You can't simply connect the dots from Ebert to, say, Marwan Barghouti, leader of the Palestinian faction Fatah, on Horowitz's site. His precariously programmed Java engine puts an interactive graphic on the screen that ostensibly links isolated conspiracies of the "political left," but a recent attempt to find the link between Ebert and terrorists came to an early dead end at the listing for the International Association of Democratic Lawyers in Brussels, Belgium. Then the program crashed.

Horowitz initially defended the organization of his database, saying that seemingly disparate people are all linked by anti-Americanism. "They [would] probably say that 9/11 or the [Iraq] beheadings were the wrong way to carry out a right cause," he says. "They come together when it comes to opposing America's wars, America" -- he laughs -- "and seeing America as the Great Satan." And he says "they," including Michael Moore, must be purged from the Democratic Party for the good of the country.

But later Horowitz announced some revisions to his site. Some of the members of the picture grid, he wrote on FrontPageMag.com, are "patriotic Americans." So are the editors of Salon, he added. "If you visit the individuals search page [of the site], you will see that we have separated the individuals into five columns, which we identify as 'totalitarian radicals,' 'anti-American radicals,' 'leftists,' 'moderate leftists' and 'affective leftists' ... We have arranged the grid this way, even though we think it feeds certain illusions, to accommodate those who expressed anguish over the grid in its original format."

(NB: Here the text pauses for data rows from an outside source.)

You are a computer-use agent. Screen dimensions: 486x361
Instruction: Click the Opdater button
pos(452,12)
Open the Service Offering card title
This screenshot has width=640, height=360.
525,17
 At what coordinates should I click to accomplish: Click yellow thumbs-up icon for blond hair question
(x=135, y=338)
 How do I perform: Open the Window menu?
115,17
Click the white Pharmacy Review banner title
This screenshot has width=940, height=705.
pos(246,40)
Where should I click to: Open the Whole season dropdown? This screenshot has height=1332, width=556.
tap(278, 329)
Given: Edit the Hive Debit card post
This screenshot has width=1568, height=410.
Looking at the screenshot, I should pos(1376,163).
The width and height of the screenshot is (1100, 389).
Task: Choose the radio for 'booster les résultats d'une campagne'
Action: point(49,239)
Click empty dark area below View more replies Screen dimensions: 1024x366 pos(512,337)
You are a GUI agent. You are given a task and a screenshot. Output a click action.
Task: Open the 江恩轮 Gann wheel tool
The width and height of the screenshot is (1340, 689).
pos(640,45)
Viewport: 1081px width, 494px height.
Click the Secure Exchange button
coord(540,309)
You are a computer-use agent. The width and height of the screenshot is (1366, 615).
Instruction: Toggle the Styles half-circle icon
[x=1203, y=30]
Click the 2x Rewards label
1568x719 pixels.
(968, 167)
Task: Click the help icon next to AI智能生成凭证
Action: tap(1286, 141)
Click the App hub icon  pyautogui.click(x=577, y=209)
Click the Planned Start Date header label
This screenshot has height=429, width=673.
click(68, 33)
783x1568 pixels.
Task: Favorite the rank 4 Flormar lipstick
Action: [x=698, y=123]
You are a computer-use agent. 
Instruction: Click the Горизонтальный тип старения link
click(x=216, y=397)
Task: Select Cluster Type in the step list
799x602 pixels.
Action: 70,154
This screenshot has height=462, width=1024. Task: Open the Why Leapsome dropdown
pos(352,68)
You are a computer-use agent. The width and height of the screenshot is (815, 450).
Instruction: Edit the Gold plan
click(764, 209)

He also fixed the description for No. 819, media critic Norman Solomon. He was listed not only as an "anti-American writer" but as a University of California at Berkeley professor, when he isn't, in fact, a professor of any kind. Recently checking his entry, Solomon said of Horowitz: "Imagine Joe McCarthy with a Web site, proudly stuck in a time warp ... Horowitz strains to throw as much mud as he can, evidently with the fervent belief that some of it is bound to harm his targets. Along the way, his material is riddled with demagogic smears, weird leaps of semi-logic and factual errors."

Days later, the clarifications and changes kept coming. "I've modified the descriptive text on the Individuals search page to make clearer that the [database] obviously includes moderates who don't think America is an imperialist power or the Great Satan," Horowitz wrote in an e-mail subsequent to our interview.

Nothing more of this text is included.